SUPPLIED ENTRIES Start Marker
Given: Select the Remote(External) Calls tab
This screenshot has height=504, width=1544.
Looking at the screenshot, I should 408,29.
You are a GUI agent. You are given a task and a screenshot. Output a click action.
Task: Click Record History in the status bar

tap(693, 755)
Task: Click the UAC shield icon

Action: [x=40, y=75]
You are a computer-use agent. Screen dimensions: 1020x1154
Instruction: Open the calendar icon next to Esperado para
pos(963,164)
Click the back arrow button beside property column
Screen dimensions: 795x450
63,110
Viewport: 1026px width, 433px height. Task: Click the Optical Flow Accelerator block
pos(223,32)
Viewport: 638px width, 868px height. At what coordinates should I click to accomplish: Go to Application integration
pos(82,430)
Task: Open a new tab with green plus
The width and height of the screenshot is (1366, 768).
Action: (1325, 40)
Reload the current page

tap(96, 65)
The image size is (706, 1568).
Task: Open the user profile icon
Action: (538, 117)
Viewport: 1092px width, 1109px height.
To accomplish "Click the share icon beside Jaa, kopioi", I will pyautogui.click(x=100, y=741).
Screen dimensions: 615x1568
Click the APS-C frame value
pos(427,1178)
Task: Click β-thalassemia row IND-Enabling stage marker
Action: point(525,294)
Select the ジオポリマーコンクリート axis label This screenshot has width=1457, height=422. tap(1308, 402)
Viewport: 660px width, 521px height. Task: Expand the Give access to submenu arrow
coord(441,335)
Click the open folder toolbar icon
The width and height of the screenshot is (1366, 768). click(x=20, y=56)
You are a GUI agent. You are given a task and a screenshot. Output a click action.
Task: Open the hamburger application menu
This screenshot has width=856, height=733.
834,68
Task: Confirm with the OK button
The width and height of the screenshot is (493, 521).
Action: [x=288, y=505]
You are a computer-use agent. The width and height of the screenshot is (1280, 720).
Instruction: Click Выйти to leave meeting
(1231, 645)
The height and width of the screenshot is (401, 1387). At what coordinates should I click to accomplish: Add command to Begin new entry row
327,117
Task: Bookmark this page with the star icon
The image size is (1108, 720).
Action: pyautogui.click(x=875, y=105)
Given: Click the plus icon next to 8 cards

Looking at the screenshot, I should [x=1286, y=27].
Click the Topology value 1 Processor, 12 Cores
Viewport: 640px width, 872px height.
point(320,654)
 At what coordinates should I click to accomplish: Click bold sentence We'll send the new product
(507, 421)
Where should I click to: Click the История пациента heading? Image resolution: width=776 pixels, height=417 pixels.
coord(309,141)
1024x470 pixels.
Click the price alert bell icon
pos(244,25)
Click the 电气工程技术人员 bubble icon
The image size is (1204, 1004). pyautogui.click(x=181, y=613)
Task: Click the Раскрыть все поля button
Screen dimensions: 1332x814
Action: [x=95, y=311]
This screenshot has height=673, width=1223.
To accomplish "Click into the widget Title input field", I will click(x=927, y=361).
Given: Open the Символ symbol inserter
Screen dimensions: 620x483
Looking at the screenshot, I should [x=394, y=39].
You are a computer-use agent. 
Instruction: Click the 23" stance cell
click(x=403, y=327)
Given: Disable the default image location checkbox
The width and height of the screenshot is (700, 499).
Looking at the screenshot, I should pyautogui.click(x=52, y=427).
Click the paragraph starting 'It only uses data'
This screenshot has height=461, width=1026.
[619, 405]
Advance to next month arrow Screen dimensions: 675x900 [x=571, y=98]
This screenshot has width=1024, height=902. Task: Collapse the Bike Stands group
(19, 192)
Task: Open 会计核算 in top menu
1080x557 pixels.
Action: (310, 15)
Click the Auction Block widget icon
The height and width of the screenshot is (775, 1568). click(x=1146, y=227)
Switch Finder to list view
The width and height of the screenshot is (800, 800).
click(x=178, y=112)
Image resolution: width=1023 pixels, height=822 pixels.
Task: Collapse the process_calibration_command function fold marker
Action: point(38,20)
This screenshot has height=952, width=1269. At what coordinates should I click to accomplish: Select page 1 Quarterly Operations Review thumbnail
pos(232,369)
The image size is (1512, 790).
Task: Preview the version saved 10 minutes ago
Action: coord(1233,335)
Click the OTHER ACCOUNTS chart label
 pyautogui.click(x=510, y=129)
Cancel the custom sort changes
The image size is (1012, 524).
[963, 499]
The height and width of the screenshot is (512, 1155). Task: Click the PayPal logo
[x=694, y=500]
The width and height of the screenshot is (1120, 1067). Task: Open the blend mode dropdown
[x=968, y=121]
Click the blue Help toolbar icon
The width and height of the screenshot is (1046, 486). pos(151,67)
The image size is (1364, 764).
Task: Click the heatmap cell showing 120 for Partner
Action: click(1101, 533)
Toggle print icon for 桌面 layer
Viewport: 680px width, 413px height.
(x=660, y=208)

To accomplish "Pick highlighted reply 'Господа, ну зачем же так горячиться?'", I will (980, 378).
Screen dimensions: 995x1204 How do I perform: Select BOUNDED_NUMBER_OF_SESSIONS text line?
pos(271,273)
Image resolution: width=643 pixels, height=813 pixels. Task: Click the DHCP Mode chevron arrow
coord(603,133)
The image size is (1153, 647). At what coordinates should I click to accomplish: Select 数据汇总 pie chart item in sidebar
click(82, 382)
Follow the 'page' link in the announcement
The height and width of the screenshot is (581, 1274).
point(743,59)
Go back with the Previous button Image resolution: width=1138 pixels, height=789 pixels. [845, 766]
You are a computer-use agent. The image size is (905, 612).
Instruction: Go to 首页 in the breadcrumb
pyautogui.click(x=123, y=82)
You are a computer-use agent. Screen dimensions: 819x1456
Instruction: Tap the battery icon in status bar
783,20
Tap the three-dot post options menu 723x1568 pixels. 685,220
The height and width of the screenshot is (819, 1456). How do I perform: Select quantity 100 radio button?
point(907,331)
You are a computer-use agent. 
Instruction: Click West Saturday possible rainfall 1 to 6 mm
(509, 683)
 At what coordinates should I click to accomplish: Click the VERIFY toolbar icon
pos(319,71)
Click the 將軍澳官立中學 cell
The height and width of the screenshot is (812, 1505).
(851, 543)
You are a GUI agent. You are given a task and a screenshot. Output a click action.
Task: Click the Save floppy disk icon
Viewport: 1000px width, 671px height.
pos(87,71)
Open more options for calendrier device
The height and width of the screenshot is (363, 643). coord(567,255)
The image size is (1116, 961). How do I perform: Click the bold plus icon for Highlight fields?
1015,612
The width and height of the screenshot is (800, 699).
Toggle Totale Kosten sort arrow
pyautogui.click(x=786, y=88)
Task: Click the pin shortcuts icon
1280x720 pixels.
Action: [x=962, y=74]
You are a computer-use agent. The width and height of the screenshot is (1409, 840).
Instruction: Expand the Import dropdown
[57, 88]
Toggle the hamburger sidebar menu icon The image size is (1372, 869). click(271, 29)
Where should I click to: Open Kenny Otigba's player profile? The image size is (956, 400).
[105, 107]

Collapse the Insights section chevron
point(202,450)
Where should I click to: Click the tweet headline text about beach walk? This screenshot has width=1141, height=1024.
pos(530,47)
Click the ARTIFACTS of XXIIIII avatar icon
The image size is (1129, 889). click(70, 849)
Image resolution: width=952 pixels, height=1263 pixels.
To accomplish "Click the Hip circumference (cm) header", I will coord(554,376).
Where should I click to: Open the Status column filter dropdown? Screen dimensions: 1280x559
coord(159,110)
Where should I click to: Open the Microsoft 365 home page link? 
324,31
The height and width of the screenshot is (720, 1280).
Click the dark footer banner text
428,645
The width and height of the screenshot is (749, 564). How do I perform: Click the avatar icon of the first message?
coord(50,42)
SUPPLIED ENTRIES End Marker
THE PROBLEM - Would you please reproduce the entries above word for word?

RESULT OF THE EXERCISE -
Given: Select the Remote(External) Calls tab
This screenshot has height=504, width=1544.
Looking at the screenshot, I should 408,29.
You are a GUI agent. You are given a task and a screenshot. Output a click action.
Task: Click Record History in the status bar

tap(693, 755)
Task: Click the UAC shield icon

Action: [x=40, y=75]
You are a computer-use agent. Screen dimensions: 1020x1154
Instruction: Open the calendar icon next to Esperado para
pos(963,164)
Click the back arrow button beside property column
Screen dimensions: 795x450
63,110
Viewport: 1026px width, 433px height. Task: Click the Optical Flow Accelerator block
pos(223,32)
Viewport: 638px width, 868px height. At what coordinates should I click to accomplish: Go to Application integration
pos(82,430)
Task: Open a new tab with green plus
The width and height of the screenshot is (1366, 768).
Action: (1325, 40)
Reload the current page

tap(96, 65)
The image size is (706, 1568).
Task: Open the user profile icon
Action: (538, 117)
Viewport: 1092px width, 1109px height.
To accomplish "Click the share icon beside Jaa, kopioi", I will pyautogui.click(x=100, y=741).
Screen dimensions: 615x1568
Click the APS-C frame value
pos(427,1178)
Task: Click β-thalassemia row IND-Enabling stage marker
Action: point(525,294)
Select the ジオポリマーコンクリート axis label This screenshot has width=1457, height=422. tap(1308, 402)
Viewport: 660px width, 521px height. Task: Expand the Give access to submenu arrow
coord(441,335)
Click the open folder toolbar icon
The width and height of the screenshot is (1366, 768). click(x=20, y=56)
You are a GUI agent. You are given a task and a screenshot. Output a click action.
Task: Open the hamburger application menu
This screenshot has width=856, height=733.
834,68
Task: Confirm with the OK button
The width and height of the screenshot is (493, 521).
Action: [x=288, y=505]
You are a computer-use agent. The width and height of the screenshot is (1280, 720).
Instruction: Click Выйти to leave meeting
(1231, 645)
The height and width of the screenshot is (401, 1387). At what coordinates should I click to accomplish: Add command to Begin new entry row
327,117
Task: Bookmark this page with the star icon
The image size is (1108, 720).
Action: pyautogui.click(x=875, y=105)
Given: Click the plus icon next to 8 cards

Looking at the screenshot, I should [x=1286, y=27].
Click the Topology value 1 Processor, 12 Cores
Viewport: 640px width, 872px height.
point(320,654)
 At what coordinates should I click to accomplish: Click bold sentence We'll send the new product
(507, 421)
Where should I click to: Click the История пациента heading? Image resolution: width=776 pixels, height=417 pixels.
coord(309,141)
1024x470 pixels.
Click the price alert bell icon
pos(244,25)
Click the 电气工程技术人员 bubble icon
The image size is (1204, 1004). pyautogui.click(x=181, y=613)
Task: Click the Раскрыть все поля button
Screen dimensions: 1332x814
Action: [x=95, y=311]
This screenshot has height=673, width=1223.
To accomplish "Click into the widget Title input field", I will click(x=927, y=361).
Given: Open the Символ symbol inserter
Screen dimensions: 620x483
Looking at the screenshot, I should [x=394, y=39].
You are a computer-use agent. 
Instruction: Click the 23" stance cell
click(x=403, y=327)
Given: Disable the default image location checkbox
The width and height of the screenshot is (700, 499).
Looking at the screenshot, I should pyautogui.click(x=52, y=427).
Click the paragraph starting 'It only uses data'
This screenshot has height=461, width=1026.
[619, 405]
Advance to next month arrow Screen dimensions: 675x900 [x=571, y=98]
This screenshot has width=1024, height=902. Task: Collapse the Bike Stands group
(19, 192)
Task: Open 会计核算 in top menu
1080x557 pixels.
Action: (310, 15)
Click the Auction Block widget icon
The height and width of the screenshot is (775, 1568). click(x=1146, y=227)
Switch Finder to list view
The width and height of the screenshot is (800, 800).
click(x=178, y=112)
Image resolution: width=1023 pixels, height=822 pixels.
Task: Collapse the process_calibration_command function fold marker
Action: point(38,20)
This screenshot has height=952, width=1269. At what coordinates should I click to accomplish: Select page 1 Quarterly Operations Review thumbnail
pos(232,369)
The image size is (1512, 790).
Task: Preview the version saved 10 minutes ago
Action: coord(1233,335)
Click the OTHER ACCOUNTS chart label
 pyautogui.click(x=510, y=129)
Cancel the custom sort changes
The image size is (1012, 524).
[963, 499]
The height and width of the screenshot is (512, 1155). Task: Click the PayPal logo
[x=694, y=500]
The width and height of the screenshot is (1120, 1067). Task: Open the blend mode dropdown
[x=968, y=121]
Click the blue Help toolbar icon
The width and height of the screenshot is (1046, 486). pos(151,67)
The image size is (1364, 764).
Task: Click the heatmap cell showing 120 for Partner
Action: click(1101, 533)
Toggle print icon for 桌面 layer
Viewport: 680px width, 413px height.
(x=660, y=208)

To accomplish "Pick highlighted reply 'Господа, ну зачем же так горячиться?'", I will (980, 378).
Screen dimensions: 995x1204 How do I perform: Select BOUNDED_NUMBER_OF_SESSIONS text line?
pos(271,273)
Image resolution: width=643 pixels, height=813 pixels. Task: Click the DHCP Mode chevron arrow
coord(603,133)
The image size is (1153, 647). At what coordinates should I click to accomplish: Select 数据汇总 pie chart item in sidebar
click(82, 382)
Follow the 'page' link in the announcement
The height and width of the screenshot is (581, 1274).
point(743,59)
Go back with the Previous button Image resolution: width=1138 pixels, height=789 pixels. [845, 766]
You are a computer-use agent. The image size is (905, 612).
Instruction: Go to 首页 in the breadcrumb
pyautogui.click(x=123, y=82)
You are a computer-use agent. Screen dimensions: 819x1456
Instruction: Tap the battery icon in status bar
783,20
Tap the three-dot post options menu 723x1568 pixels. 685,220
The height and width of the screenshot is (819, 1456). How do I perform: Select quantity 100 radio button?
point(907,331)
You are a computer-use agent. 
Instruction: Click West Saturday possible rainfall 1 to 6 mm
(509, 683)
 At what coordinates should I click to accomplish: Click the VERIFY toolbar icon
pos(319,71)
Click the 將軍澳官立中學 cell
The height and width of the screenshot is (812, 1505).
(851, 543)
You are a GUI agent. You are given a task and a screenshot. Output a click action.
Task: Click the Save floppy disk icon
Viewport: 1000px width, 671px height.
pos(87,71)
Open more options for calendrier device
The height and width of the screenshot is (363, 643). coord(567,255)
The image size is (1116, 961). How do I perform: Click the bold plus icon for Highlight fields?
1015,612
The width and height of the screenshot is (800, 699).
Toggle Totale Kosten sort arrow
pyautogui.click(x=786, y=88)
Task: Click the pin shortcuts icon
1280x720 pixels.
Action: [x=962, y=74]
You are a computer-use agent. The width and height of the screenshot is (1409, 840).
Instruction: Expand the Import dropdown
[57, 88]
Toggle the hamburger sidebar menu icon The image size is (1372, 869). click(271, 29)
Where should I click to: Open Kenny Otigba's player profile? The image size is (956, 400).
[105, 107]

Collapse the Insights section chevron
point(202,450)
Where should I click to: Click the tweet headline text about beach walk? This screenshot has width=1141, height=1024.
pos(530,47)
Click the ARTIFACTS of XXIIIII avatar icon
The image size is (1129, 889). click(70, 849)
Image resolution: width=952 pixels, height=1263 pixels.
To accomplish "Click the Hip circumference (cm) header", I will coord(554,376).
Where should I click to: Open the Status column filter dropdown? Screen dimensions: 1280x559
coord(159,110)
Where should I click to: Open the Microsoft 365 home page link? 
324,31
The height and width of the screenshot is (720, 1280).
Click the dark footer banner text
428,645
The width and height of the screenshot is (749, 564). How do I perform: Click the avatar icon of the first message?
coord(50,42)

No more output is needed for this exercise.